In a prospective study, we reviewed 52 metaphyseal fractures of the proximal tibia treated by percutaneous plating between January 1996 and October 2000. Owing to the proximity of the fractures to the joint, intramedullary nailing was not suitable. The mean age of the patients, most of whom were men, was 41 years (16 to 82). Five fractures were open. There were 10 comminuted fractures extending into the diaphysis and five segmental fractures. The fractures were reduced and under the image intensifier percutaneously plated through a short approach proximal to the fracture. Fracture reduction was achieved either by manipulation and traction or by use of femoral distractor and reduction clamp. Synthes tibial head buttress plates and screws were used for stabilisation. On average, three proximal and distal screws were percutaneously inserted. Satisfactory fracture reduction was achieved in the anteroposterior plane in all fractures, but in the sagittal plane tilting of the proximal fragment was observed in five cases.
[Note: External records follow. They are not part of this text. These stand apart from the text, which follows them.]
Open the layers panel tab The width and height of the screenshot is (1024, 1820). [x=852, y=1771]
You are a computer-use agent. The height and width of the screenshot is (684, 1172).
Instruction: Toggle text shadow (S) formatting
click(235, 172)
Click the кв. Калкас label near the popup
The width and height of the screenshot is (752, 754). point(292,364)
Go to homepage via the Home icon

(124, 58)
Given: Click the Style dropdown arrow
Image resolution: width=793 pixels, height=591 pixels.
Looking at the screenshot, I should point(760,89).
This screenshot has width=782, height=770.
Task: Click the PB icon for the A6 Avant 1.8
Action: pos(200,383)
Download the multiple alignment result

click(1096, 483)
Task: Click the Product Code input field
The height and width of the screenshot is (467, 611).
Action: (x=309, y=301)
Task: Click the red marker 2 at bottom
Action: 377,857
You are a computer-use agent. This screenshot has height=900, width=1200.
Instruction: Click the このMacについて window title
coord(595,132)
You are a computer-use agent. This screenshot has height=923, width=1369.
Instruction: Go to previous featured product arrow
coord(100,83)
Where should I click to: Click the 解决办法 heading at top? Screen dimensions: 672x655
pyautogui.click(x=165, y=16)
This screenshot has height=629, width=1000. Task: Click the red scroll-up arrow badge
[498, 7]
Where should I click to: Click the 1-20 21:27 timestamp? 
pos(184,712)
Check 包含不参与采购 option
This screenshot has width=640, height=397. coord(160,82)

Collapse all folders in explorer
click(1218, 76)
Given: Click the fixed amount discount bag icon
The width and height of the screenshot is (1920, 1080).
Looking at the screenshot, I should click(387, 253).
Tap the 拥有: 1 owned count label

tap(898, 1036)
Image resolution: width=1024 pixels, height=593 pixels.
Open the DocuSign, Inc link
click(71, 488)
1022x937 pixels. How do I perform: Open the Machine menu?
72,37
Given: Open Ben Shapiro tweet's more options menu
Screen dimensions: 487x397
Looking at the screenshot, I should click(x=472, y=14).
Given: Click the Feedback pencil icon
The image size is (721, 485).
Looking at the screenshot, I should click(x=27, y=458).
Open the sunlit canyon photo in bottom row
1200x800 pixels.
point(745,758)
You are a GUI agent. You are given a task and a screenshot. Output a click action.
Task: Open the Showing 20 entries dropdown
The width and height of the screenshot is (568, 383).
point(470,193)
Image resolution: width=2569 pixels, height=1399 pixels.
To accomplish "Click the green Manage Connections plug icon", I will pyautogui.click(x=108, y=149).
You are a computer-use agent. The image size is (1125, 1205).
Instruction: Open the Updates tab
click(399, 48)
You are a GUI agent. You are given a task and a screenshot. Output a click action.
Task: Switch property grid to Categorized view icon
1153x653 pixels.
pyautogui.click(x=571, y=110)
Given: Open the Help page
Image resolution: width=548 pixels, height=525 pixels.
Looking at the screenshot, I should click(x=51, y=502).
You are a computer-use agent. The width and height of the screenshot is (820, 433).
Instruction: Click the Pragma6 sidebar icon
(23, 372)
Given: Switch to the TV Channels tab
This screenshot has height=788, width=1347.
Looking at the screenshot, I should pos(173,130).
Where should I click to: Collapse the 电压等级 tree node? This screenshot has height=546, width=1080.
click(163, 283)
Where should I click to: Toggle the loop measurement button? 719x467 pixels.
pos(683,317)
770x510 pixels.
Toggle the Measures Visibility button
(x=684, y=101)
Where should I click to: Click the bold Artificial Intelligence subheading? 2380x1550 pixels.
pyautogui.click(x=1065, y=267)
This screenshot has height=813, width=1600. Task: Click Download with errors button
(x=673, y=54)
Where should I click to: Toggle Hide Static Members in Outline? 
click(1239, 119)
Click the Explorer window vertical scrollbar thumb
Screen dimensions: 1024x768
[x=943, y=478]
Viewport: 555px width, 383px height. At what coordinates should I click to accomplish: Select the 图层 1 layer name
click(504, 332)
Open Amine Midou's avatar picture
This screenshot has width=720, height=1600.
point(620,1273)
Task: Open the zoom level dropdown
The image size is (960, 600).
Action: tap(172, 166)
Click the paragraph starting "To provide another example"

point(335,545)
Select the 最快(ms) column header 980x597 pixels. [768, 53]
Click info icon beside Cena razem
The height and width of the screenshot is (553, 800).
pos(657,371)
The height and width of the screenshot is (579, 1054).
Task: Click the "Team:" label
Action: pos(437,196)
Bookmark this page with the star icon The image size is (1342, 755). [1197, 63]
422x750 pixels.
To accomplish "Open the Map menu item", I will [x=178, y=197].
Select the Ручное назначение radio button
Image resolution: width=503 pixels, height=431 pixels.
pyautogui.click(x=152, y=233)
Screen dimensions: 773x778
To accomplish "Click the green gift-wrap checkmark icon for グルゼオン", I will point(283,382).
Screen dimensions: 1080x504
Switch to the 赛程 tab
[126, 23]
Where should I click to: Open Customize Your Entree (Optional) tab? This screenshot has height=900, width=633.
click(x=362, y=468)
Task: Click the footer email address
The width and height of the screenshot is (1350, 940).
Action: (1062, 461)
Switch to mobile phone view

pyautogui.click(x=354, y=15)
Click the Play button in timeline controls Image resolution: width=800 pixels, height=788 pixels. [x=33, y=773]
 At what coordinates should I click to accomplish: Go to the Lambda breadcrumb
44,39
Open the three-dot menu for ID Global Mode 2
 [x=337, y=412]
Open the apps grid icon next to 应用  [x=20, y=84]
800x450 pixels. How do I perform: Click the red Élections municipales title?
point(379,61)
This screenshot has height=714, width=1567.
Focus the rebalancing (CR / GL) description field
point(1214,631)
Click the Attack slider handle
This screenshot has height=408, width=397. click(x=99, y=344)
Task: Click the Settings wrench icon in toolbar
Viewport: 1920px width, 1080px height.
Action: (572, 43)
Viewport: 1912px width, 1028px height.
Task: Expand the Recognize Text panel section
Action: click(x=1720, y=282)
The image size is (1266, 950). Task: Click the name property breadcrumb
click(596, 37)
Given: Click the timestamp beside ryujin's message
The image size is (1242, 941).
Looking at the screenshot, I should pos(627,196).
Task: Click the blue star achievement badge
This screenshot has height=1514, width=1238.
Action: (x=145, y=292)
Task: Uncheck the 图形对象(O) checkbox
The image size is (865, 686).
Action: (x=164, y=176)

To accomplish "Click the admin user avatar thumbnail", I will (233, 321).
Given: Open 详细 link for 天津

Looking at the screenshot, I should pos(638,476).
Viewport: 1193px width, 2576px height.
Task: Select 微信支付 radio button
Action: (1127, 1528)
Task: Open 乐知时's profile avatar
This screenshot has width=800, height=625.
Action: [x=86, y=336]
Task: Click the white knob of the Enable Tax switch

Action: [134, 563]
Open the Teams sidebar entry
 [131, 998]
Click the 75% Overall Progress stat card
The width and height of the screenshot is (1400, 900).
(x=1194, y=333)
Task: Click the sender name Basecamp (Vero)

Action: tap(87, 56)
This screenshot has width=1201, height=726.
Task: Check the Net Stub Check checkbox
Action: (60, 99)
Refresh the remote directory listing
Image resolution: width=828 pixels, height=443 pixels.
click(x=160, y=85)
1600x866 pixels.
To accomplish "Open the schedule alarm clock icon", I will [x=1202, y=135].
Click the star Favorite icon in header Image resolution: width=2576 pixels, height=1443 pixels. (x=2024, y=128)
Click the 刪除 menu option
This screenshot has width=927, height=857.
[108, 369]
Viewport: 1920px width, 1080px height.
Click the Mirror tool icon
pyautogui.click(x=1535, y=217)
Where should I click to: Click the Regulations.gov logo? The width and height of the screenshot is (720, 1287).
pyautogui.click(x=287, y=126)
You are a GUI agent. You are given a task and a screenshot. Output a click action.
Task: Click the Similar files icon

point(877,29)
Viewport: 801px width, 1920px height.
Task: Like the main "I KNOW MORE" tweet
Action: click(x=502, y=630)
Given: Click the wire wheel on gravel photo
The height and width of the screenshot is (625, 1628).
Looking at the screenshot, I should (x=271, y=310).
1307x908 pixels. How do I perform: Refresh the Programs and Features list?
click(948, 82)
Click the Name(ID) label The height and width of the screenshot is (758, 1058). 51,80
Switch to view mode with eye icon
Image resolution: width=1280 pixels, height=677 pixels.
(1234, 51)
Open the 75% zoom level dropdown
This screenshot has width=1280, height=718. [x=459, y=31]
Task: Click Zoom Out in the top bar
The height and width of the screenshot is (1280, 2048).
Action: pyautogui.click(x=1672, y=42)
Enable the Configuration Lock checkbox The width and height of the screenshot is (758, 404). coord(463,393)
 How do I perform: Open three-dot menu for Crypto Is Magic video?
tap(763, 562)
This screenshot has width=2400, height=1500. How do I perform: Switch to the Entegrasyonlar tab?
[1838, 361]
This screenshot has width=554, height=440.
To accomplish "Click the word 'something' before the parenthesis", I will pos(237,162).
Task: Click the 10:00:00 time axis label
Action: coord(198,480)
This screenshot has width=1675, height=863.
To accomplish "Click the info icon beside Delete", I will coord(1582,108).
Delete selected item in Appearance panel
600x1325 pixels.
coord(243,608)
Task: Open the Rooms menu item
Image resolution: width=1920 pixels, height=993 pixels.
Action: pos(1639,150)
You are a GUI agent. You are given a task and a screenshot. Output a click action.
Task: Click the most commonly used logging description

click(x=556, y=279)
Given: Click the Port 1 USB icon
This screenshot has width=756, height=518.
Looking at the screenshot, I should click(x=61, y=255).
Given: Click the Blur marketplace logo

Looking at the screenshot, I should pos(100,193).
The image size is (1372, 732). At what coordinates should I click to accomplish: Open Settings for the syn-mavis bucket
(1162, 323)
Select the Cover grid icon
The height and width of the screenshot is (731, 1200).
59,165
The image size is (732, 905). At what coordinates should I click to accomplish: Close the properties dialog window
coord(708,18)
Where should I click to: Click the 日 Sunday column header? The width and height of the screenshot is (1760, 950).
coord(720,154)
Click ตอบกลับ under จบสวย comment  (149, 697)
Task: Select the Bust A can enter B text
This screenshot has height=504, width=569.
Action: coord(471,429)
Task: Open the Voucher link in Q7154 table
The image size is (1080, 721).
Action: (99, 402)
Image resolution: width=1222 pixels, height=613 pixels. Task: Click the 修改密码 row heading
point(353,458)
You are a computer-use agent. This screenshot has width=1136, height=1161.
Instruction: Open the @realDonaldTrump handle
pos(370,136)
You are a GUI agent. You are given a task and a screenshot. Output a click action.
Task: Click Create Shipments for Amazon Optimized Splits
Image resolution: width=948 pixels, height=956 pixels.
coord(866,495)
There were no intra-operative neuro-vascular complications. Postoperatively the leg was immobilised in a brace for 6 to 12 weeks. At a mean of six to eight weeks, when radiological signs of healing were noted, weight-bearing was permitted. The mean time to union was 12 weeks (8 to 18). There were two cases of delayed union. No patient had functional restrictions, secondary displacement or failure of fixation. In four patients the proximal screws backed out, but this did not affect functional outcome. Late sepsis, which developed at the site of the distal screws in six patients, subsided after drainage of abscesses in two patients and removal of plate and screws in four. Percutaneous plating may be used to manage proximal tibial fractures unsuited to intramedullary nailing.